* Exercise directions
Rewrite everything from the start of the records down to the line "Looking at the screenshot, I should point(212,210).", substituting "minimum offset note" for "maximum offset note" and leaving all else unchanged.

* Word and item position data
================================

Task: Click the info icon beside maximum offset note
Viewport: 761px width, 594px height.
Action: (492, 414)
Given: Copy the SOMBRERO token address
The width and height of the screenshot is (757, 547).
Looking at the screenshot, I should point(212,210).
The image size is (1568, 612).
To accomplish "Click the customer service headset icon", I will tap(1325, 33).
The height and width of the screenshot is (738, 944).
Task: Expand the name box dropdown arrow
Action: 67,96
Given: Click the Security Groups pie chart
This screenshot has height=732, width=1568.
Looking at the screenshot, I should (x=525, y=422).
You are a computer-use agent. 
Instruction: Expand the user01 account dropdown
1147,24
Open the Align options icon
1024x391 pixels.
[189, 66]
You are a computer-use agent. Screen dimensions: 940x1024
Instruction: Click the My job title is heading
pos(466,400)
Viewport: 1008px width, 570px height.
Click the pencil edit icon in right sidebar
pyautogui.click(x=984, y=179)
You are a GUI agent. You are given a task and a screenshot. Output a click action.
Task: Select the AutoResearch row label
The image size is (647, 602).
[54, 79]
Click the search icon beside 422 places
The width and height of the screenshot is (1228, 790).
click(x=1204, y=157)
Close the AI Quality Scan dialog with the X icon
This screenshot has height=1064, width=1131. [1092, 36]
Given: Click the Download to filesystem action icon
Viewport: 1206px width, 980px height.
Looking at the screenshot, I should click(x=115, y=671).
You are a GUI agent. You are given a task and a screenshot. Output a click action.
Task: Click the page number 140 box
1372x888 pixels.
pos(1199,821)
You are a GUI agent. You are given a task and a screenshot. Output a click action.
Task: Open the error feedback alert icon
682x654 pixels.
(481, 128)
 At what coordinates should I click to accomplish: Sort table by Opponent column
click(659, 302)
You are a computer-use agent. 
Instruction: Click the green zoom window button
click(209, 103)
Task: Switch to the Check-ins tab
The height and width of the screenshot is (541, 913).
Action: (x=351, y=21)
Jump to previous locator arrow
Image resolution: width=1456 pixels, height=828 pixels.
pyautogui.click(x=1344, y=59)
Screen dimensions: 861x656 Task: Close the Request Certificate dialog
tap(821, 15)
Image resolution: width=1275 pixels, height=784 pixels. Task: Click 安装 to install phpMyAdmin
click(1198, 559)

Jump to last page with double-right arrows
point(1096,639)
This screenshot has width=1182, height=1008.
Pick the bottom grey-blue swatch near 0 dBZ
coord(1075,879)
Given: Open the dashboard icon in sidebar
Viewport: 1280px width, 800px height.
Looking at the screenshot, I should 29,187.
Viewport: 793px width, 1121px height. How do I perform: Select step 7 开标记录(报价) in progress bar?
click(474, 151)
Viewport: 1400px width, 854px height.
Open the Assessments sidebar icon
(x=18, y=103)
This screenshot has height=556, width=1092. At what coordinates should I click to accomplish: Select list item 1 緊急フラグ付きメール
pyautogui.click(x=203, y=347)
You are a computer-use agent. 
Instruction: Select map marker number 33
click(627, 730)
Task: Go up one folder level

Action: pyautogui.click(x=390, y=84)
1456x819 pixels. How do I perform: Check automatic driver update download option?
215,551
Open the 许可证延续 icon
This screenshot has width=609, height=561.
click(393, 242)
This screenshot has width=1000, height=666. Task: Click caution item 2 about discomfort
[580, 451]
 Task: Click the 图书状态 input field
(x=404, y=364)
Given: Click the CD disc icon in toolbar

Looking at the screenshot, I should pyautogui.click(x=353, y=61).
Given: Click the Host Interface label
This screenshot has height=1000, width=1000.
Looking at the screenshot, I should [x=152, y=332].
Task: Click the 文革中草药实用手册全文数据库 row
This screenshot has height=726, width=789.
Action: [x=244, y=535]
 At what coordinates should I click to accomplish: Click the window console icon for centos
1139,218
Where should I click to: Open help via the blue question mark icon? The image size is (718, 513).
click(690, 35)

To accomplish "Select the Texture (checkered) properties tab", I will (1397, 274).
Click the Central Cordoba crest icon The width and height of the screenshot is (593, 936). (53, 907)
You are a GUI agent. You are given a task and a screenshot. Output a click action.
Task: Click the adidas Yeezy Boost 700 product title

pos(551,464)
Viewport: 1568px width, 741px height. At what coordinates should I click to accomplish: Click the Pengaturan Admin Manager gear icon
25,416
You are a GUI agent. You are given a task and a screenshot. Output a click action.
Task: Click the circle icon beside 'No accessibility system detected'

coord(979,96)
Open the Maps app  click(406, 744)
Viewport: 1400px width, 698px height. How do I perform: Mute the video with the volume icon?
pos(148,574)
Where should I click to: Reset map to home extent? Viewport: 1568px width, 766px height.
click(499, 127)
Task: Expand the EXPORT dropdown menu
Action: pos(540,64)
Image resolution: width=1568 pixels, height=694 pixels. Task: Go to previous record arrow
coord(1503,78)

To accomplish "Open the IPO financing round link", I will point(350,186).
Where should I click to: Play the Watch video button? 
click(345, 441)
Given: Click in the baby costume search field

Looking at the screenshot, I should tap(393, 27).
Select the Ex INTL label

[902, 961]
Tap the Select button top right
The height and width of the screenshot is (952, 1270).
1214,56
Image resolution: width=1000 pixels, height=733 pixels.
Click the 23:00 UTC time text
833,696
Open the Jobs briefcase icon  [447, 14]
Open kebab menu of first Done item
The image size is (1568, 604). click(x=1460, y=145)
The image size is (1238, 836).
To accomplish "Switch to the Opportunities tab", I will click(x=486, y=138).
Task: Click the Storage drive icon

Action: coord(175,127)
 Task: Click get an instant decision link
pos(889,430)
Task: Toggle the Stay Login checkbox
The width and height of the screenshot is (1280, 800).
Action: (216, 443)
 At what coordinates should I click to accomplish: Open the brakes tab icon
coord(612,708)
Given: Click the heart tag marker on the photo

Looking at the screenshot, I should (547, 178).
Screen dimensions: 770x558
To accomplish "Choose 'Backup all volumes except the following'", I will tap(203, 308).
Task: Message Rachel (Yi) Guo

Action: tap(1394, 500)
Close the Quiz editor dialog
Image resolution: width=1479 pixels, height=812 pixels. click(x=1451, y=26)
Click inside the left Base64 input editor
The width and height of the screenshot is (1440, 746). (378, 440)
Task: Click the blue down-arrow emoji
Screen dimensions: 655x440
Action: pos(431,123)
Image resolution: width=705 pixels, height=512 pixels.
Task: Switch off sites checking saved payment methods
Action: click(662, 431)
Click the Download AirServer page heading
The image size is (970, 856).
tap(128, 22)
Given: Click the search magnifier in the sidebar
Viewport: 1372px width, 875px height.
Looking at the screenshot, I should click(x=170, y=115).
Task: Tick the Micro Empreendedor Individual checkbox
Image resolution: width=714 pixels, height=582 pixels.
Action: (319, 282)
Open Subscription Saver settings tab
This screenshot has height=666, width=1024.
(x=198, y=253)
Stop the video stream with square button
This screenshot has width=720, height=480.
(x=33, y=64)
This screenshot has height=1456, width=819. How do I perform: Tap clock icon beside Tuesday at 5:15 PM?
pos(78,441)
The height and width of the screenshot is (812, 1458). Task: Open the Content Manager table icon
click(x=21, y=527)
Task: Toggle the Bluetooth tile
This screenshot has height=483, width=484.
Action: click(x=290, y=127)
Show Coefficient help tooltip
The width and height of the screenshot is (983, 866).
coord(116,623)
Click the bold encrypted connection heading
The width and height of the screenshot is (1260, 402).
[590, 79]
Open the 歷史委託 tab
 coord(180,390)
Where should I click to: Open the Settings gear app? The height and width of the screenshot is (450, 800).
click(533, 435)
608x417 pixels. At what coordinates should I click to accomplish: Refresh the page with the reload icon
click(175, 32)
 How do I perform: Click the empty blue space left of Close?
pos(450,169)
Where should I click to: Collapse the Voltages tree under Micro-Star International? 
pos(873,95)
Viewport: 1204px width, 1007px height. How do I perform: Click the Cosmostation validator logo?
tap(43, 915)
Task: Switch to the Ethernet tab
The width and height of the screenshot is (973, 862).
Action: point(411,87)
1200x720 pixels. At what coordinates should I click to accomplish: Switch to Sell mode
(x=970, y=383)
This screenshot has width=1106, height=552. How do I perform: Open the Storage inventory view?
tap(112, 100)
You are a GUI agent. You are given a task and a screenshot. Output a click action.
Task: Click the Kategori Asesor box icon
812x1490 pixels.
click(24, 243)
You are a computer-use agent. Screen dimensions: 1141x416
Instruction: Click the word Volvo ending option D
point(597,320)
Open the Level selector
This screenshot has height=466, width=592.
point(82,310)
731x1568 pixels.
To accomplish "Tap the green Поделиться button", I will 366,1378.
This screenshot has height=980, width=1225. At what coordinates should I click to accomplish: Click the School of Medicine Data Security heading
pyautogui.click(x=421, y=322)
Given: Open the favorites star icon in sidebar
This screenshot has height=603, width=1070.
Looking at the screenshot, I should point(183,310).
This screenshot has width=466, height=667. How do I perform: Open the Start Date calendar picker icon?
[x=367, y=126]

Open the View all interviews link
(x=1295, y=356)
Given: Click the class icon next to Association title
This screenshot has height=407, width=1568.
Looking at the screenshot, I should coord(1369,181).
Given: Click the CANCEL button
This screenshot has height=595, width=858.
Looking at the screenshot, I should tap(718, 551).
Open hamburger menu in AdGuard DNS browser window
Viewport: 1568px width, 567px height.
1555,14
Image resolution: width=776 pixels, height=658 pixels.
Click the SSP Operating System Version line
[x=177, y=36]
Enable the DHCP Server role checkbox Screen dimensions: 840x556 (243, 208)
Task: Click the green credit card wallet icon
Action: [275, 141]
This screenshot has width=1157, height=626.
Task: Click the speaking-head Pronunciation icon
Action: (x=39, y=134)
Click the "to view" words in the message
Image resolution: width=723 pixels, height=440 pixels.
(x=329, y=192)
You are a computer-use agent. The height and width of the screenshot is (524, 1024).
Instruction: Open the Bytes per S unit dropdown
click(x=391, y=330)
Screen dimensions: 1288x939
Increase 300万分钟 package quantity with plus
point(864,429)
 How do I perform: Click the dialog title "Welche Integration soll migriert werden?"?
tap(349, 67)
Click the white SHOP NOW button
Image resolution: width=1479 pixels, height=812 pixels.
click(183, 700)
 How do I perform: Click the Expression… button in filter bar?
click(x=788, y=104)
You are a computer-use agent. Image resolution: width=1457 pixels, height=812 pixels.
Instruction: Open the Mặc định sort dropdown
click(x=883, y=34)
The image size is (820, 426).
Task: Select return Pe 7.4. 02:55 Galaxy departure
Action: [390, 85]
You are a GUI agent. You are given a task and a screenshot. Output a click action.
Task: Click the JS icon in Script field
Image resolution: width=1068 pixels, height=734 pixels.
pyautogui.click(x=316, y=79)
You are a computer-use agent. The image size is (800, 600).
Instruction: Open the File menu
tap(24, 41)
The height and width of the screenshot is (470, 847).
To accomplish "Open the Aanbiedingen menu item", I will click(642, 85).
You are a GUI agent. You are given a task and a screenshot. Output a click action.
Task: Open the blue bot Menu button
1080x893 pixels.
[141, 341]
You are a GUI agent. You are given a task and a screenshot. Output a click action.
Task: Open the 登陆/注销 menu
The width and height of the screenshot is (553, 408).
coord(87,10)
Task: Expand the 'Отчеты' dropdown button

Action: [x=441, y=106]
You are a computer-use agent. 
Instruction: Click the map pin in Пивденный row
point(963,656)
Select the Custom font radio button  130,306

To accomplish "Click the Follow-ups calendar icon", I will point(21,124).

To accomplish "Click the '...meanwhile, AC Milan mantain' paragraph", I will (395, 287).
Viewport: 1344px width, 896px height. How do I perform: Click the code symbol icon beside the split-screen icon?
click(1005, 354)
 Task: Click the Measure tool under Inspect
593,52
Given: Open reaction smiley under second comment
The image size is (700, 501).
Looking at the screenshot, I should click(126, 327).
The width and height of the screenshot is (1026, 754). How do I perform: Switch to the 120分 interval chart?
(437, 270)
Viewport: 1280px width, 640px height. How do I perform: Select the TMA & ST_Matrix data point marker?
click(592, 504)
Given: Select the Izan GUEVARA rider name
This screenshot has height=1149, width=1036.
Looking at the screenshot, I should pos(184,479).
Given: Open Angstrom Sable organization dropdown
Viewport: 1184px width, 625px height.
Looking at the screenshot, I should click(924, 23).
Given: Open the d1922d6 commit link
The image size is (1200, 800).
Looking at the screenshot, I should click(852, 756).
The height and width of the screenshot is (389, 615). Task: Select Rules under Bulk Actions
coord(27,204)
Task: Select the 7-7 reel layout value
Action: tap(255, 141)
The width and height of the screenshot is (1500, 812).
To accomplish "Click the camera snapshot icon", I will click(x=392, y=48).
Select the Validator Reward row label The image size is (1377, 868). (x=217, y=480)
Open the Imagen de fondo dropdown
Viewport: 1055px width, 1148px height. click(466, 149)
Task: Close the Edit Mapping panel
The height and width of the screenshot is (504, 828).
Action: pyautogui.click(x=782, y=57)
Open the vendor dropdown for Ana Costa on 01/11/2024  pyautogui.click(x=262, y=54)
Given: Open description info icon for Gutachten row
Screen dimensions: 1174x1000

================================

* Solution to the problem
Task: Click the info icon beside minimum offset note
Viewport: 761px width, 594px height.
Action: (492, 414)
Given: Copy the SOMBRERO token address
The width and height of the screenshot is (757, 547).
Looking at the screenshot, I should point(212,210).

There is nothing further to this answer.